= AVAILABLE DATA =

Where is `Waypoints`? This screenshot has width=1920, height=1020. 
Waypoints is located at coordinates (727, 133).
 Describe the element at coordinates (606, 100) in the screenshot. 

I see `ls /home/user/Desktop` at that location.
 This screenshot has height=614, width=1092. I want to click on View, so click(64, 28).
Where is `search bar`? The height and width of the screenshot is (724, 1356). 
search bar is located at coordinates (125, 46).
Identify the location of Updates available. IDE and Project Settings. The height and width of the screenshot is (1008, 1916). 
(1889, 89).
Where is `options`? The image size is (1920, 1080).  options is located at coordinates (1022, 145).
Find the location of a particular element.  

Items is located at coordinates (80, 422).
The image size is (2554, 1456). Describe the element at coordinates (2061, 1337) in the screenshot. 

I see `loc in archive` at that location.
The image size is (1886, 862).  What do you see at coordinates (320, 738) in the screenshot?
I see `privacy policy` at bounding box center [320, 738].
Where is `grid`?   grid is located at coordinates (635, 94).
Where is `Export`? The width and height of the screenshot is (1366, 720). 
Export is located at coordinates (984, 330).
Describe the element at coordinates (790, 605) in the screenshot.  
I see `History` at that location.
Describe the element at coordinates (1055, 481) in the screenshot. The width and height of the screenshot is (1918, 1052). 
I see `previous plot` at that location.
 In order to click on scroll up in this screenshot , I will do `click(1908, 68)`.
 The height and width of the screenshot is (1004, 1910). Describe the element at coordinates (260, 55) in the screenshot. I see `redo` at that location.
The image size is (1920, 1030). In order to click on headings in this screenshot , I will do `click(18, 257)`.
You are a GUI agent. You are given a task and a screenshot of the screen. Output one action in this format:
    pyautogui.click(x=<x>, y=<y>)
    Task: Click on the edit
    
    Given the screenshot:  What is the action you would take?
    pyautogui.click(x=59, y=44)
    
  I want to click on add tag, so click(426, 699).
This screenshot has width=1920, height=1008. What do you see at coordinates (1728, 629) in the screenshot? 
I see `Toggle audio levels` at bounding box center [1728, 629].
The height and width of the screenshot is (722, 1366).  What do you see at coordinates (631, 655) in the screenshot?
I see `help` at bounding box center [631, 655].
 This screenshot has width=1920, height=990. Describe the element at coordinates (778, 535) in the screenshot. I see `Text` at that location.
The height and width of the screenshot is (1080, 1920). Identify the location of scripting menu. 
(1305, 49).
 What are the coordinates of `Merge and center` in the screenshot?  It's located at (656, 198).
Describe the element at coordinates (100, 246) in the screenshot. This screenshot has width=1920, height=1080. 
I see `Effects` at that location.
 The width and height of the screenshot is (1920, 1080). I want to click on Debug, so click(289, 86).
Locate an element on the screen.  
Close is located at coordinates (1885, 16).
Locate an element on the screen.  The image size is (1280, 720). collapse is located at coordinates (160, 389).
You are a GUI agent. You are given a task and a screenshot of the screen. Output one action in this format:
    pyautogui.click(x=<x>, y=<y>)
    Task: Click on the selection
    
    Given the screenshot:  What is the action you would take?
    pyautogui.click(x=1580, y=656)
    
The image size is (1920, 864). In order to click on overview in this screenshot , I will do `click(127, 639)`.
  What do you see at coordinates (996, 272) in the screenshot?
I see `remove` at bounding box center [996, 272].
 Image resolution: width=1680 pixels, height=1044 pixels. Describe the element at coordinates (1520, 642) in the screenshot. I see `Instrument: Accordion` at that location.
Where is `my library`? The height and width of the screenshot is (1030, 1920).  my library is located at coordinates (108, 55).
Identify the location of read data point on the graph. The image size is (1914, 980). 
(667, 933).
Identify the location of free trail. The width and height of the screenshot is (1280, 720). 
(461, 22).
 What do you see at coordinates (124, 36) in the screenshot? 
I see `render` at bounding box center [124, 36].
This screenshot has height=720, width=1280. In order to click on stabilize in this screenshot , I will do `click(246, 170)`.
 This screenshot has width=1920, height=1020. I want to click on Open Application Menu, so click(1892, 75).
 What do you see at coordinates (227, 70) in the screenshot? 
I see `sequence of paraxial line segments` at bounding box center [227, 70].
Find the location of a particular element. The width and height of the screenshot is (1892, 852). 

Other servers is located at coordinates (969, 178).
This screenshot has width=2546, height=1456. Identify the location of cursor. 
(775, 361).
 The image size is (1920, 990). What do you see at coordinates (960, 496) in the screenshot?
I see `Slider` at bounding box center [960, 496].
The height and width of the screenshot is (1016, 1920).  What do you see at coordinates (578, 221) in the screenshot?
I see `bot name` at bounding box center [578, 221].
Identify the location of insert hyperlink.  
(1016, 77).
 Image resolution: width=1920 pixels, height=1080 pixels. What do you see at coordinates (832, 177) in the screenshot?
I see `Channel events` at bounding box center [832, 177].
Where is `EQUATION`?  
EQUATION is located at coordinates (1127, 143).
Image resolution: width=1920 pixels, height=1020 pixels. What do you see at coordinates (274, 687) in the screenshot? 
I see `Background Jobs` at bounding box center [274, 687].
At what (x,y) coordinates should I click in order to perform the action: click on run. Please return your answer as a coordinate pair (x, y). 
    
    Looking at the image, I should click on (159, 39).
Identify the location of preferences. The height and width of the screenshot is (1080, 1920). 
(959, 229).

= TASK PROMPT =
Identify each line in the entries above that contains the string "particular" and copy those lines.

= OUTPUT FOR THIS TASK =
Find the location of a particular element.  
Find the location of a particular element. The width and height of the screenshot is (1892, 852). 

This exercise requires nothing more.